Saturday, January 28, 2012

Who do you ask?

Just about all businesses and industry try to expand their market. The best way to expand a market is to match products and/or services more closely to what the potential consumers want. Paintball is no different, whether it's recreational or competitive paintball (I separate the two, because for me, there is a big difference between the two. They are both paintball, but other than that, they are unique enough for me to consider them to be two different products, likely to attract two different demographic sets, with relatively minor overlap).

So how should a product or service be changed to expand a market? How does one find out what changes might entice new customers to buy your product? Who does one ask? If, for instance, McDonalds Restaurants wants customers, who are currently not coming to their establishments, to start walking in their door, how should they go about doing that? Would it make sense to hand out questionnaires with each meal purchased? That would provide information from existing customers, and would have little relevance for those that have chosen, for whatever reason, not to make a purchase.
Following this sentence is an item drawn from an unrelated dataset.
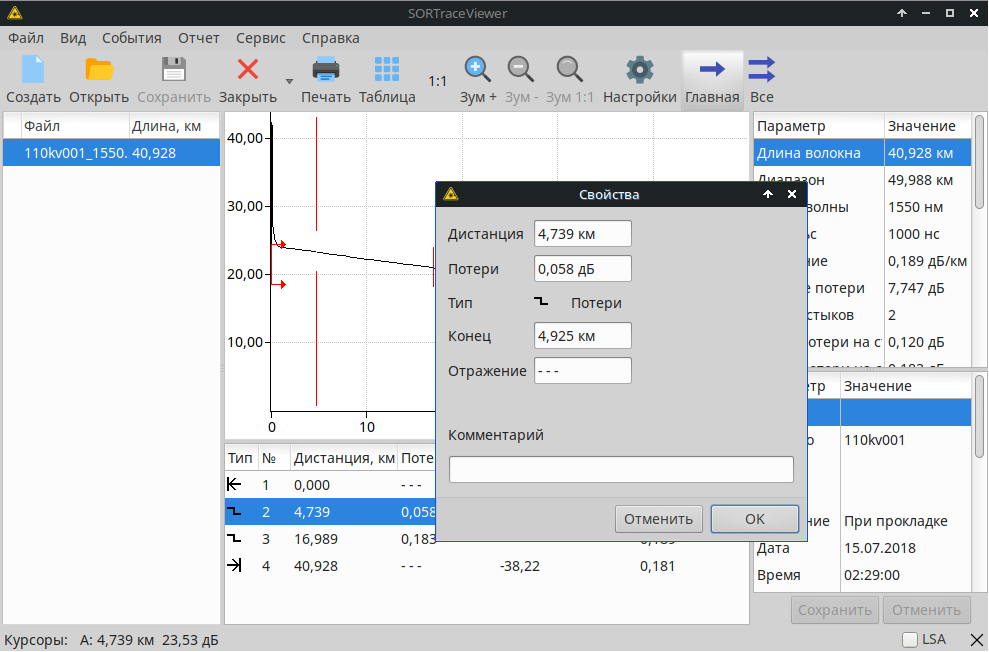Click the Комментарий text field
989x652 pixels.
pyautogui.click(x=620, y=470)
If a paintball field operator or competitive league organizer is trying to improve the experience for the people taking part, he/she should probably ask the people taking part. On the other hand, if he/she is trying to attract new (more) people to take part, he/she should probably be asking those that aren't taking part yet. Both are important obviously. Alienating existing customers by changing a product/service to satisfy only new customers needs to be avoided. On the flip side, making the ideal product/service for existing customers, with no consideration about the effect that will have on potential new customers would be just as bad, if not worse (virtually every business/industry needs new customers to survive).
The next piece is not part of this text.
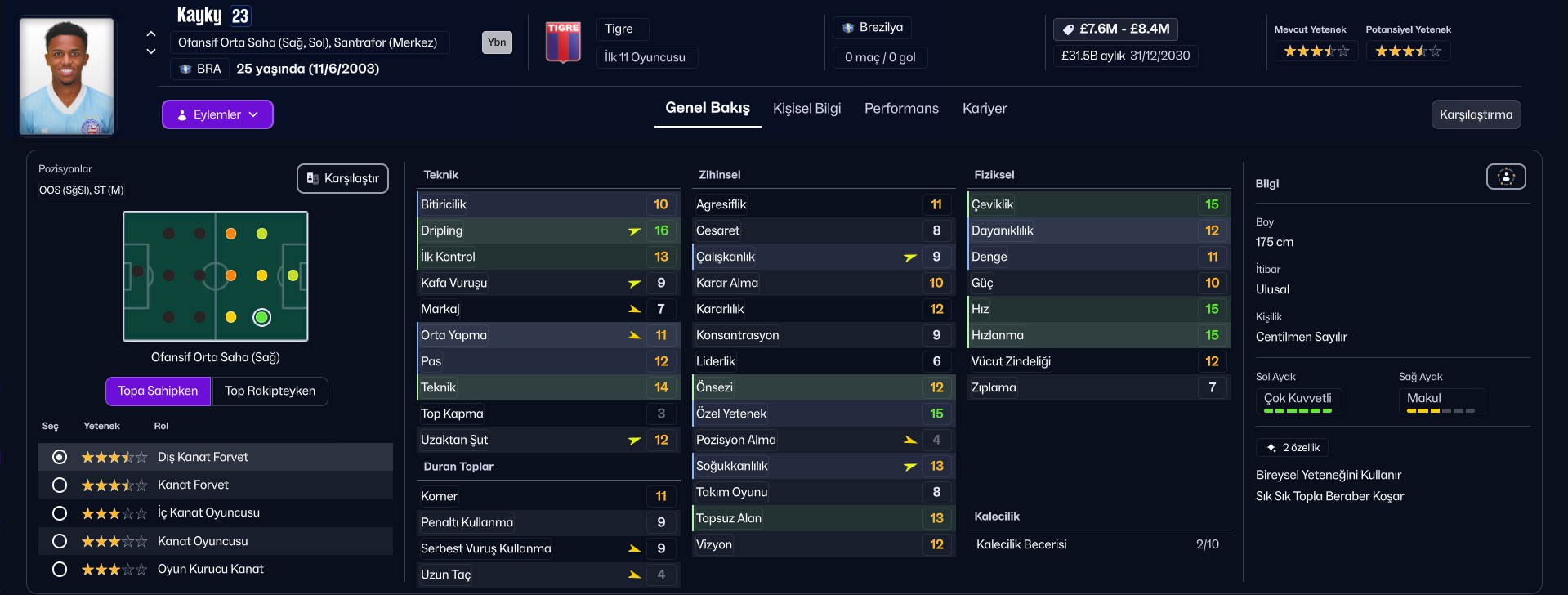Click the highlighted right-wing position dot on pitch
The height and width of the screenshot is (595, 1568).
[x=261, y=317]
The internet, through basically instant communication, makes it very easy to gather information from existing customers in our industry. It's a great tool to have. But getting opinions from people that aren't yet, and aren't any longer customers, is much more difficult. I suspect many business operators and tournament organizers take the easy route.

Tuesday, January 10, 2012


There is a thread titled "Most Overpriced Place You've Played" in the Recreational players Talk section over on PBN. It was started close to 3 1/2 years ago. It resurfaces regularly, so one could make the assumption that it is a relevant topic for many people. Mostly it consists of players submitting where they play paintball and how much it costs. Almost all the complaining is in regards to paintball prices, rather than entry or air.

But what does "overpriced" mean? When a product or service is priced at a certain level and there are enough customers buying at that level, does that not make the pricing acceptable? For instance, if a restaurant was selling $100 steak dinners and is booked up well in advance, has the restaurant overpriced their meals? If a clothing manufacturer sells their jeans at $80 each and there are hundreds of thousands or maybe even millions of people buying them, are the jeans overpriced? If Skirmish Paintball is selling paintballs at $99/case and there are hundreds and hundreds of visitors every week, has Skirmish overpriced their product?
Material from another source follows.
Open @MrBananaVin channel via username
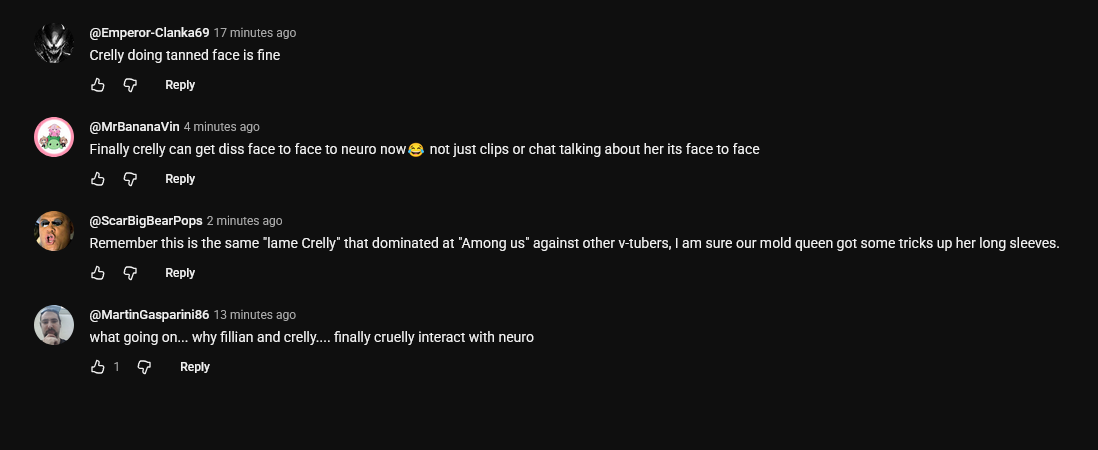The width and height of the screenshot is (1098, 450). click(134, 127)
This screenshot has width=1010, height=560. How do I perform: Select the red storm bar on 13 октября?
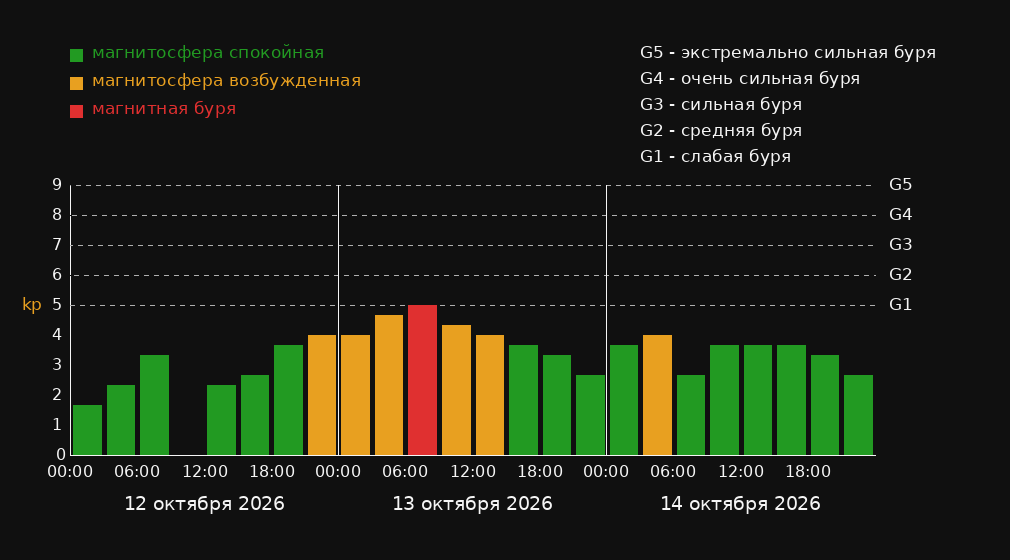click(423, 380)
Paying what a business has priced their product or service at, assuming there is competition for the business, is a customer's choice. I don't regularly eat out at $100/meal restaurants. I've never spent $80 on jeans. But there are plenty of people who do. Do I think they are foolish? Yeah, probably a little, but it's their choice.

In my opinion there are only two instances when something is "overpriced". One is when there is no competition and a company can wilfully choose to price something for much more than it needs to be priced, just because they can. This rarely happens in a free market system, as when others see how much money someone is making, there are others who get into the market and compete to get some of the action. That generally brings prices down to a more realistic level.

Other than that, if a business overprices a product or service, it usually means they will not sell much of that product or service. If the business does it with enough of their product/service, they are usually a business that won't be around long. Overpricing means that the price is too high for the value of the product or service in the eyes of the consumer. An overpriced paintball field could theoretically be one where players are paying $40 total for entry/air/a case of paint, if the value is not there. On the flip side, if players are paying $70 for entry/air/ and a bag of 500 paintballs, but everyone is leaving with smiles on their faces, and the field is seeing hundreds of customers every week, the prices the field is charging may be perfectly legitimate.

It's always about value. Product pricing is just one element of the value.